Scheme of the reaction catalyzed by nucleoside phosphorylases. (A) Phosphorolytic and the synthetic pathways. (B) Synthesis of nucleosides by coupled NP activity reactions. A donor nucleoside is cleaved by an NP, yielding a free nucleobase (B₁) and a pentose-1-P. The pentose is then used in a new reaction by either the same or a different NP, along with an acceptor nucleobase (B₂) to synthesize a new nucleoside.

Fig 2

Purification of proteins TTC0188, TTC1491, TTC0194, TTC1070, and TTC1412. The indicated proteins were overproduced from the corresponding pET22b derivatives in E. coli BL21 cells.

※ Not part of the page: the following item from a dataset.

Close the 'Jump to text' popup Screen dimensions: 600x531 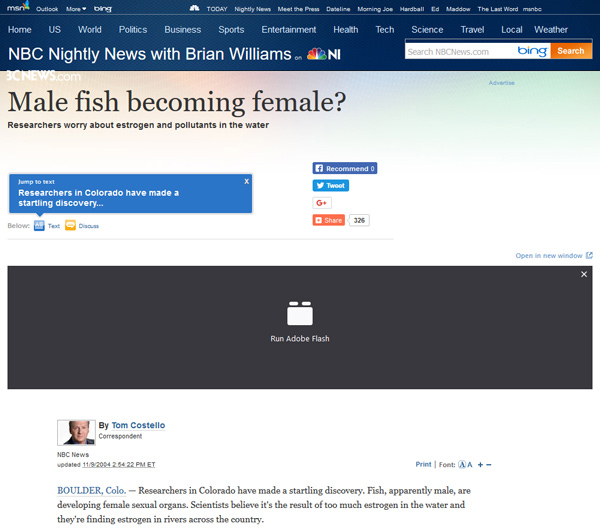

Lanes: 1, whole extract obtained after cell disruption by sonication; 2, soluble fraction after incubation of the whole extract at 80°C for 1 h; 3, purification by ion-exchange chromatography of the heat-treated extract; M, size markers (in kilodaltons).

Fig 3

Determination of T. thermophilus HB27 NP oligomeric state by analytical ultracentrifugation. (A) TtPNPI, 0.35 mg/ml in 50 mM sodium phosphate (pH 7.0) at 20°C, 50,000 × g. (B) TtPNPII, 0.22 mg/ml in 50 mM sodium phosphate (pH 7.0) at 20°C, 50,000 × g. (C) TtPyNP, 0.53 mg/ml in 50 mM sodium phosphate (pH 7.0) at 20°C, 50,000 × g.

Fig 4

Optimization of reaction conditions, i.e., the phosphate buffer concentration (A), medium pH (B), and temperature (C) in phosphorolytic reactions carried out by TtPNPI (■), TtPNPII (▲), and TtPyNP (●). The values on the y axis correspond to the residual activity, where 1 is the activity under standard conditions (50 mM sodium phosphate buffer [pH 7.0], 65°C).